Inquest hears man who died of cancer had mixed 'asbestos by hand' 50 years ago

Inquest hears man who died of cancer had mixed 'asbestos by hand' 50 years ago
Jim O’Dwyer. Pic: Press 22

An inquest into the death of a former Bord na Mona employee, who died from an asbestos-related cancer, heard claims today the deceased was exposed to asbestos while working at one of the company’s briquette factories over 50 years ago.

Jim O’Dwyer, 80, was diagnosed with an asbestos-related tumour last August.

The father of six died last October, three days after presenting at Milford Hospice, Limerick, for pain management associated with his illness.

Mr O’Dwyer, from Shannon, Co Clare, was employed as an electrical maintenance worker at Bord na Mona’s briquette factory at Derrinlough, Co Offaly, from 1960-1965.

His family claimed during the inquest hearing at Limerick Coroner’s Court that he was exposed to asbestos at the Offaly plant and that he was also exposed to asbestos while working in the UK around the same time.

Mr O’Dwyer’s son-in-law, Noel Monahan, claimed during the inquest hearing that the deceased told him he had been exposed to asbestos while “mixing the asbestos by hand and forming it into lagging pipes”.

QUESTIONS TO ANSWER:
(a) Repeat the passage of the inquest article from "Mr O’Dwyer, from" up to and including "the same time.".
(b) List every number in the inquest article's paragraphs after the photo caption, whether it is written in digits or in words.

Collected data entries:
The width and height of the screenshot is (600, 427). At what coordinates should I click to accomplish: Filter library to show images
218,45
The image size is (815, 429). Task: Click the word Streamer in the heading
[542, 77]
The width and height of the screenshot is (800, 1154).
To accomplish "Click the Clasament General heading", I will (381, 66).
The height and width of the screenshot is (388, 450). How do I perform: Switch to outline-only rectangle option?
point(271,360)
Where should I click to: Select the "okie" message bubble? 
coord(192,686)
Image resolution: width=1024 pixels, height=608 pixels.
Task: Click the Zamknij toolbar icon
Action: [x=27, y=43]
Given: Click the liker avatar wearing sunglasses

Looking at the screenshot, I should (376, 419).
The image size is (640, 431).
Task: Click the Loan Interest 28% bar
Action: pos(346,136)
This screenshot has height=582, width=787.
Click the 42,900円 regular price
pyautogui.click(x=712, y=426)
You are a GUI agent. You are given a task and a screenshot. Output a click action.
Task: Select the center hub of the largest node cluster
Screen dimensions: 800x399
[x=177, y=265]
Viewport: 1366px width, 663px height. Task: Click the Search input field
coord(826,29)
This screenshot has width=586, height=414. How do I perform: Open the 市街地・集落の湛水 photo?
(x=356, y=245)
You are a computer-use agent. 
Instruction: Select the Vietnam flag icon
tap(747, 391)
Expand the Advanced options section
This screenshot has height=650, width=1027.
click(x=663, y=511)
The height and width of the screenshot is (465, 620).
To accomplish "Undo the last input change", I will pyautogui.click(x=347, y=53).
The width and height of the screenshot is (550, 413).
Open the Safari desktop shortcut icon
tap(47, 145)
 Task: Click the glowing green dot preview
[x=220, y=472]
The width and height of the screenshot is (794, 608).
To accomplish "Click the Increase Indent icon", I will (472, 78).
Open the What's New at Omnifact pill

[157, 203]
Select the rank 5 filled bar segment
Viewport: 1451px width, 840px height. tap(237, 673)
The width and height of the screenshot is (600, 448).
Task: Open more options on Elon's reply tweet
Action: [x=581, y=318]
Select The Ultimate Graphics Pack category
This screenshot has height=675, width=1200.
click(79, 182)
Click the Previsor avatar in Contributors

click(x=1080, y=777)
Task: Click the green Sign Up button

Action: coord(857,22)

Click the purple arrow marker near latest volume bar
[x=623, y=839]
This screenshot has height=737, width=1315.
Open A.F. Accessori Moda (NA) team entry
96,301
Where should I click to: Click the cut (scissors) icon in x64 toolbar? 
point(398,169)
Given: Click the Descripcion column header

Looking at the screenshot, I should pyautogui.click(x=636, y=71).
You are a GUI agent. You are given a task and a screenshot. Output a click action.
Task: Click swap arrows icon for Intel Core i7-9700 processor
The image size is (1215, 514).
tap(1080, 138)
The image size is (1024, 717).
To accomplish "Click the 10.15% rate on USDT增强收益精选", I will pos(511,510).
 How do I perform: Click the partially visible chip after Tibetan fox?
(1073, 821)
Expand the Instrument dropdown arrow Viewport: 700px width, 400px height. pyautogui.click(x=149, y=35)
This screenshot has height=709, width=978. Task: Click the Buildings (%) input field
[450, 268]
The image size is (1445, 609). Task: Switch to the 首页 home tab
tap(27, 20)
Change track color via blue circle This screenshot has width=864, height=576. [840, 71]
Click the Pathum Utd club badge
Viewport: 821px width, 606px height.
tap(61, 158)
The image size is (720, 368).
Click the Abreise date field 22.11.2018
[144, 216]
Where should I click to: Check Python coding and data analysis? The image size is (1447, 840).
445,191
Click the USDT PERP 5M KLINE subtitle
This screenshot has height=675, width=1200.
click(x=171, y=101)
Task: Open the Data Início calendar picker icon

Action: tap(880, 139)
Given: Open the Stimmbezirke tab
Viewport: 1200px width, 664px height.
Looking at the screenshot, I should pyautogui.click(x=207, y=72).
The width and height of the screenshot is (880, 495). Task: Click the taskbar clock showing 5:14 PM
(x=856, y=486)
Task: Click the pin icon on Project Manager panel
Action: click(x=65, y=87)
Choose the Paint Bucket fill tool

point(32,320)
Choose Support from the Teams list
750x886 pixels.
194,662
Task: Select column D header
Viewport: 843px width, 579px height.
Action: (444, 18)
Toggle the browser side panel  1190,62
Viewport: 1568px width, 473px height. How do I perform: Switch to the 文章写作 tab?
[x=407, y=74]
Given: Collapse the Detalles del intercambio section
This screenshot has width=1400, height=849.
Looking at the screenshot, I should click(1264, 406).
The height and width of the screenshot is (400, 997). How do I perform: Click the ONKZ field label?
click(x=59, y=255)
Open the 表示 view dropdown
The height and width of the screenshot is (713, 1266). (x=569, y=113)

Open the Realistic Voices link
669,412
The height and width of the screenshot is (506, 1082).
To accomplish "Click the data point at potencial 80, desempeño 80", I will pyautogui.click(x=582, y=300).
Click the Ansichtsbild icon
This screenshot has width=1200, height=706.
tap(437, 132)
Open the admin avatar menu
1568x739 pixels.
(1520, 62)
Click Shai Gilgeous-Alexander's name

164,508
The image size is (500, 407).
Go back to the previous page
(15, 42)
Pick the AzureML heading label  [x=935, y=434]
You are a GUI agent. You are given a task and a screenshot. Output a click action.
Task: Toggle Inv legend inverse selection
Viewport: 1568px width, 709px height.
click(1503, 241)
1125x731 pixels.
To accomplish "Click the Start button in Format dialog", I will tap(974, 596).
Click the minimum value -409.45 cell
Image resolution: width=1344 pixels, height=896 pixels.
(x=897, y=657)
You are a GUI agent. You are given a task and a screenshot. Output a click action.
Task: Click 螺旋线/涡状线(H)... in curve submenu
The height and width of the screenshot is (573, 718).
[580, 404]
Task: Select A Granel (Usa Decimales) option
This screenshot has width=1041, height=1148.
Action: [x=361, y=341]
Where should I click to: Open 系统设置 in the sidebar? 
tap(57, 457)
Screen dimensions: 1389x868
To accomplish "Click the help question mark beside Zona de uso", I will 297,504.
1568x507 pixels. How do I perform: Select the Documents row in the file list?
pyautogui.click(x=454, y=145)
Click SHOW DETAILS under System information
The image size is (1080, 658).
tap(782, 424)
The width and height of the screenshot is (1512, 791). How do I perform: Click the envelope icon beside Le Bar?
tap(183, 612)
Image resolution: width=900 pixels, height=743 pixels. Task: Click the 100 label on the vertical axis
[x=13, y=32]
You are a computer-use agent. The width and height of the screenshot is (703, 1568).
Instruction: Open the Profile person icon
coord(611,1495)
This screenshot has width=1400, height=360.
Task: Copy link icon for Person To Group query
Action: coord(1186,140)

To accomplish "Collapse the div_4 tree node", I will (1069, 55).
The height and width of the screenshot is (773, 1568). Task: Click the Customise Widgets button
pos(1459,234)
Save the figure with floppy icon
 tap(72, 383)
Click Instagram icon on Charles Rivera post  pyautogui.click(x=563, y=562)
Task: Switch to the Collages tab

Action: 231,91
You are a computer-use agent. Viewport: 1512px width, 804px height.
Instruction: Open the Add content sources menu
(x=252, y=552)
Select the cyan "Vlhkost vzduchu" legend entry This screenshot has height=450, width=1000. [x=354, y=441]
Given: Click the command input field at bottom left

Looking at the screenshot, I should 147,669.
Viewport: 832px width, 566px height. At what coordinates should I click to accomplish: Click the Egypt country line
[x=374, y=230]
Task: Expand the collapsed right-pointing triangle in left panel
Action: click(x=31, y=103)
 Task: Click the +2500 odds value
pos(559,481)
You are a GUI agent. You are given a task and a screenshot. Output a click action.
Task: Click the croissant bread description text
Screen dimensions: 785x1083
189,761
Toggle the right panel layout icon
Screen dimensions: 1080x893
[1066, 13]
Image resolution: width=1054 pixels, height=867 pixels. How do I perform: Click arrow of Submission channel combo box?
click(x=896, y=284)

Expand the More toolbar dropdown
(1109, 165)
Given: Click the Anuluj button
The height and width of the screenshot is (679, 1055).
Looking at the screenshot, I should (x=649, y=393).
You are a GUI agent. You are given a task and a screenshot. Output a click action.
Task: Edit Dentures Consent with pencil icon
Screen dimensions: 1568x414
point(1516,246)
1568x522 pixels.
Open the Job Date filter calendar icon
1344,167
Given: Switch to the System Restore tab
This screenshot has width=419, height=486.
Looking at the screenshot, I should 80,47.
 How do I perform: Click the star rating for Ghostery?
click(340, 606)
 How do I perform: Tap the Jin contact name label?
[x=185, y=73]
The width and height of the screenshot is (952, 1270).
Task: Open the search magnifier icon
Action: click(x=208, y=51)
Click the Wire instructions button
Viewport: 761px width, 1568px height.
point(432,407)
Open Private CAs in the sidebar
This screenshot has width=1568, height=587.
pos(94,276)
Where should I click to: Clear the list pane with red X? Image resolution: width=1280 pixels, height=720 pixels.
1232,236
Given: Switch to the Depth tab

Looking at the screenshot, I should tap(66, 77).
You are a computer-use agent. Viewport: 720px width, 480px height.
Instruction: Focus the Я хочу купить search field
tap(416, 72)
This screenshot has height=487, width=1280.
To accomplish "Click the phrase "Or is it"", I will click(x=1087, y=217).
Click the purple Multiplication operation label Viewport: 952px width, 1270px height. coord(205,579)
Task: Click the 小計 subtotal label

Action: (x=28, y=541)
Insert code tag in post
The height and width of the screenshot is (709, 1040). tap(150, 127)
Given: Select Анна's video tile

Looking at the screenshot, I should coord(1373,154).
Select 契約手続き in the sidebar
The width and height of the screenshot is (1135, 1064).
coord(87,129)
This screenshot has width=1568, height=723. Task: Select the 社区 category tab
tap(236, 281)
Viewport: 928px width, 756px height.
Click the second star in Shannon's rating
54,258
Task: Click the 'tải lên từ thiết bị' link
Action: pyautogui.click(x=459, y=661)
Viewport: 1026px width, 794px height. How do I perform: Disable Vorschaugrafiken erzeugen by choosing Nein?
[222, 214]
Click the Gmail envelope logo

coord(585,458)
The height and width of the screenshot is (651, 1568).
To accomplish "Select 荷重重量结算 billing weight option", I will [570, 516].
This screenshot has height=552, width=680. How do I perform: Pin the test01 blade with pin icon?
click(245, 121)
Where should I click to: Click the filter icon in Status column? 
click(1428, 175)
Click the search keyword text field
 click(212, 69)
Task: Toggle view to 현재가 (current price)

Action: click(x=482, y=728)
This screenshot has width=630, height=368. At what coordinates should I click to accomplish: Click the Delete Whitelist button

SOLUTIONS TO EACH TASK:
(a)
Mr O’Dwyer, from Shannon, Co Clare, was employed as an electrical maintenance worker at Bord na Mona’s briquette factory at Derrinlough, Co Offaly, from 1960-1965.

His family claimed during the inquest hearing at Limerick Coroner’s Court that he was exposed to asbestos at the Offaly plant and that he was also exposed to asbestos while working in the UK around the same time.

(b)
- 50
- 80
- six
- three
- 1960
- 1965